→ **SUPPLIED PASSAGE**:
:::::

Wine consumption steady, but spend per bottle is down
A new report from Wine Intelligence has revealed the impact of COVID-19 on the Australian wine market; the report reveals Australian wine consumption is holding up but spend per bottle is down with many wine drinkers being cautious about going out once lockdown is over.
The survey was conducted during the last week of March and the first week of April, just as social distancing rules and then lockdown was put into effect by the Australian government.
The data from the survey of 1000 Australian monthly wine drinkers suggests that Australians are replacing their old social drinking occasions with regular online interactions with friends and wine occasions with those in their household.
Wine Intelligence said: “The timing of the survey coincided with a period when new behaviours and norms were being established by households across the nation.
“Survey questions probed how people were interacting with wine, but also around broader attitudes – to other alcoholic beverages, to social and travel activities after lockdown, and to financial and lifestyle priorities.

:::::

→ **Collection entries**:
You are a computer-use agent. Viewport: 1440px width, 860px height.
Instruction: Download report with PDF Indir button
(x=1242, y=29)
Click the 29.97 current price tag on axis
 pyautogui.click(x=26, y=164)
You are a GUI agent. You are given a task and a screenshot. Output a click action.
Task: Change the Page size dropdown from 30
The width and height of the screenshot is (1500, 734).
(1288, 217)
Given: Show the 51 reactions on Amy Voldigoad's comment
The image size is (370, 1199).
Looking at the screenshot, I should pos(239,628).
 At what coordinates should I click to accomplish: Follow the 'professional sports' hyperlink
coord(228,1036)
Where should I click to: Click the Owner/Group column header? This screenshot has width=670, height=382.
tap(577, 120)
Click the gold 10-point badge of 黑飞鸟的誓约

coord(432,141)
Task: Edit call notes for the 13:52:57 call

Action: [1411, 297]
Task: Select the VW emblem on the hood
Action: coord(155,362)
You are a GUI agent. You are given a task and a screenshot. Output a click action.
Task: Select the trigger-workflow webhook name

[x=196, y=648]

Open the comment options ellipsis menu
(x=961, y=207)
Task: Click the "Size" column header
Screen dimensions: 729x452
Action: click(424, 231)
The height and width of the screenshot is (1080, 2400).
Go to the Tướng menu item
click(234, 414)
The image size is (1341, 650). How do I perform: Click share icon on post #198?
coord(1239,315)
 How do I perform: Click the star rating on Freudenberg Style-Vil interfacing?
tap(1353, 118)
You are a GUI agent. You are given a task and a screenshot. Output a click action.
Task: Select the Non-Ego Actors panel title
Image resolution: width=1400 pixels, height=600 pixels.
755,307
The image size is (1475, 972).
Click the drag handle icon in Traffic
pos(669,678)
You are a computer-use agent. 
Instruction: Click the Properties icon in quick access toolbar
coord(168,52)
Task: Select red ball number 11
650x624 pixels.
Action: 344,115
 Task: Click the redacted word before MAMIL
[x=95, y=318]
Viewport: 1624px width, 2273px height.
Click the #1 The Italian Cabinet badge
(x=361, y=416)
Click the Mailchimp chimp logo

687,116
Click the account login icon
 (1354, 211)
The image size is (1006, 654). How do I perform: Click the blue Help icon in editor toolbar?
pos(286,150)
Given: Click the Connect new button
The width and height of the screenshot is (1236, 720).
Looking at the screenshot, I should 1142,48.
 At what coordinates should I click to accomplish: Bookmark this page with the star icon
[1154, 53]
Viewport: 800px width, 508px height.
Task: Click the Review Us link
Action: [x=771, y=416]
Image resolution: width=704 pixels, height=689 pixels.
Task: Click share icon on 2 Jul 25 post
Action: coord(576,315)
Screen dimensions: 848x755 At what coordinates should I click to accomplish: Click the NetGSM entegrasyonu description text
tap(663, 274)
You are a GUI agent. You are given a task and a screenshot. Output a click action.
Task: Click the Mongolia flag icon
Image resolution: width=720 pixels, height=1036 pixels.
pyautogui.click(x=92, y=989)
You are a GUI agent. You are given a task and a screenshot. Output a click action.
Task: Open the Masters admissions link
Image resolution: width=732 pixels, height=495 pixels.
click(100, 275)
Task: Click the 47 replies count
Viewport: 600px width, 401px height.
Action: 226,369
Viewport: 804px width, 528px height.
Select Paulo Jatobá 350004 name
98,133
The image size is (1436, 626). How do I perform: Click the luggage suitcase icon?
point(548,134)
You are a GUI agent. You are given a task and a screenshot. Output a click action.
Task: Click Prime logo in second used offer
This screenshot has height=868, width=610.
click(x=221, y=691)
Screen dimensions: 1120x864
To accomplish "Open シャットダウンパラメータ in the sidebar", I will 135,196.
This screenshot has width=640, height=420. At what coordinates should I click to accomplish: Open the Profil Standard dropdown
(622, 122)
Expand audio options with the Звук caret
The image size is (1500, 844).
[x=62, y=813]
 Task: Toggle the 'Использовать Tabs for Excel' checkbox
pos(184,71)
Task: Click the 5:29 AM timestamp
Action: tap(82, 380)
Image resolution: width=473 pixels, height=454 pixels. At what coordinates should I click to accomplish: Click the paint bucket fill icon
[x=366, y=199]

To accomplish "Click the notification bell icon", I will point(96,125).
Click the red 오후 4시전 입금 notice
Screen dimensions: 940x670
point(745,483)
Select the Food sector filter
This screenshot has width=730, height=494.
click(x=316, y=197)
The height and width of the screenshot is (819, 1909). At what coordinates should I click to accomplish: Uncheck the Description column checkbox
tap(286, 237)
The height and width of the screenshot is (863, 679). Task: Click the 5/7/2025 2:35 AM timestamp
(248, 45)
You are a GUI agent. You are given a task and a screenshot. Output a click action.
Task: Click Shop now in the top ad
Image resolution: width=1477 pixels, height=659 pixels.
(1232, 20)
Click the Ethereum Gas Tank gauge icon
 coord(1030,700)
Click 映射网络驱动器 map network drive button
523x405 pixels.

:::::

→ **TASK SET**:
#1 Duplicate the part of the wine survey article that runs from "The survey was" up to and including "and lifestyle priorities.".
#2 According to the wine survey article, the survey asked about broader attitudes toward which things besides wine? List each one.

→ **RESPONSES FOR EACH TASK**:
#1
The survey was conducted during the last week of March and the first week of April, just as social distancing rules and then lockdown was put into effect by the Australian government.
The data from the survey of 1000 Australian monthly wine drinkers suggests that Australians are replacing their old social drinking occasions with regular online interactions with friends and wine occasions with those in their household.
Wine Intelligence said: “The timing of the survey coincided with a period when new behaviours and norms were being established by households across the nation.
“Survey questions probed how people were interacting with wine, but also around broader attitudes – to other alcoholic beverages, to social and travel activities after lockdown, and to financial and lifestyle priorities.

#2
- Other alcoholic beverages
- Social and travel activities after lockdown
- Financial and lifestyle priorities